Yes, that's Craig with Jean-George's goat cheese parfait, an amazing amalgam of texture and flavor. I remember beets and, of course the goat cheese, but not much else: it was certainly a highlight.
The real highlight for both of us, though, was Dan Barber's contribution: "V-8 Juice" with some kind of panna cotta from Blue Hill Stone Barns. Don't you love the presentation?
That's a cracker with garden greens resting on each glass. You eat the cracker, then you scoop up the panna cotta with a spoon from the bottom of the glass and finish by shooting the V-8 juice. It was surprising and refreshing and inspired: at a big city event, it was a welcome dose of the country and as far away from cliche (tuna tartare, anyone?) as you can get at an event like this.
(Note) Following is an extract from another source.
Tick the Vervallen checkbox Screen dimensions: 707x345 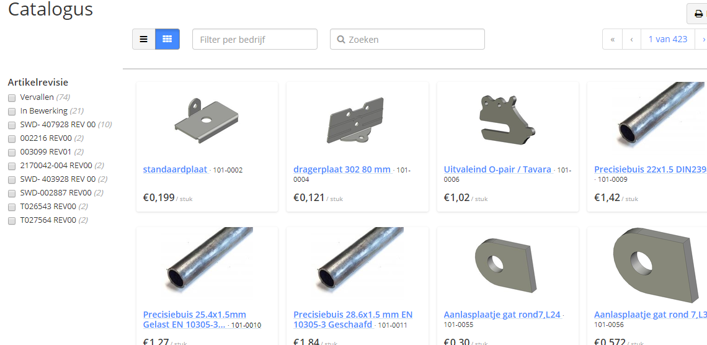click(x=12, y=97)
We spoke to Dan for a bit, and he said he was burned a bit last year after someone criticized him for serving raw multi-colored cauliflower straight from the farm. I told him, truthfully, that it was one of the more memorable bites that we'd had. But I suppose what makes a chef great is how they absorb criticism; some get defensive, but others (like Dan) use the criticism as a launching pad to do something better. And this year's dish was certainly a testament to that.
I was incredibly flattered to be recognized by a chef whose name I immediately recognized: Marco Canora of Hearth (which I love) and Insieme (where I've never been). He was serving pumpkin tortellini and it was fantastic: it's one of those dishes that never fails to impress (I've had it at Babbo) and I hope to make it at home some day.
I spoke to Wylie Dufresne for a moment and asked him about the popcorn soup he was serving.
"It's simple," he said. "It's just popcorn and water."
It was a strange soup--some people around us didn't like it--but I'm always impressed by anyone who takes chances, and Wylie is probably one of the biggest risk takers in New York. (I still need to get to wd-50.)
Some of the best bites of the evening were the desserts. Daniel's pastry chef made an incredible hazelnut cream that I devoured in just a few bites:
The best, though, was this confection from Payard: a milk chocolate morsel with caramel inside and--here's the best part--salt sprinkled on top:
That salt knocked it out of the ballpark. Amazing what salt can do for a dessert.
In conclusion, this was again a very fun event; a great chance to mingle with chefs and other food writers. It's truly fascinating to see what chefs come up with when presented with an opportunity like this: I know a certain someone who can't wait to see what they do again next year.